The digital divide is evidenced by definite disparities. Where the divide is most noticeable is between races (a racial divide), between those middle class or rich and those living at or below poverty level (an income divide), and between those in rural areas and those living in cities. It also affects seniors who, in general have difficulty keeping up with the latest technology. Other barriers prove to be education, relevance, cost and a lack of technological skills. Many people as of yet cannot afford computer systems. If they can, they may not be able to afford the wireless internet connections necessary to access the internet. If they can afford an internet connection it may be one obsolete or of slower quality as to not accommodate much of the particular programming offered on the internet today.
The value of internet access is seen in education, business, healthcare, government, jobs, and even in expanding the world of the homebound, etc. Lack of this digital inclusion is a problem.
This is where our libraries can be of benefit.
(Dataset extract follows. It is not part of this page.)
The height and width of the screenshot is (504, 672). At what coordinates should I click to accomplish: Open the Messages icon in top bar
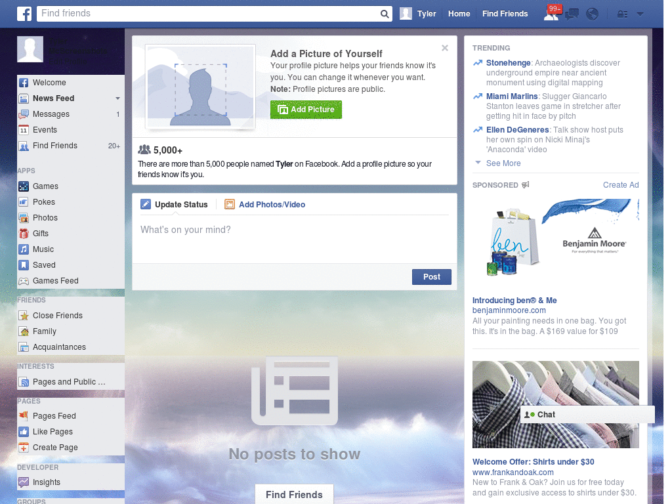[x=572, y=14]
Already libraries are providing internet access and computer time. According to an article written in 2011, public libraries are stretched and are confined by limited resources. However, our libraries must continue to serve as the community support and anchors in this fight to lessen the digital divide. Libraries must continue and increase availability of internet labs. Libraries must continue and increase computer classes. Promotion of technological offerings at our libraries can assist to close the gap of the existing divide in all areas.
Related to seniors and the disabled community, classes and computer availability in libraries must be more tailored to and specifically geared toward the special needs that these groups possess. As important as providing adaptive equipment for use on computers, learning styles and comfort levels of these groups are a factor and should be taken into consideration when providing computer and internet sessions. We also must definitely address the fact that getting to a library may not be feasible for seniors or disabled patrons, especially if they are homebound. We must find a way to take the library and all of its benefits to them. Detroits’ library on wheels makes rounds to senior centers and other senior facilities. They were proud to show me their acquisition of two laptops placed in the LOW. This is a way for seniors to be introduced to technology, and have an opportunity to use it.
Libraries, as information facilitators, have an obligation to do all they can to ensure equitable access for everyone. Knowing we can’t solve all problems of the world, we must still make a concerted effort to address this one – the problem of inequitable access. It will require us to think outside the box, establish some new alliances, and make technology and the internet as accessible as possible.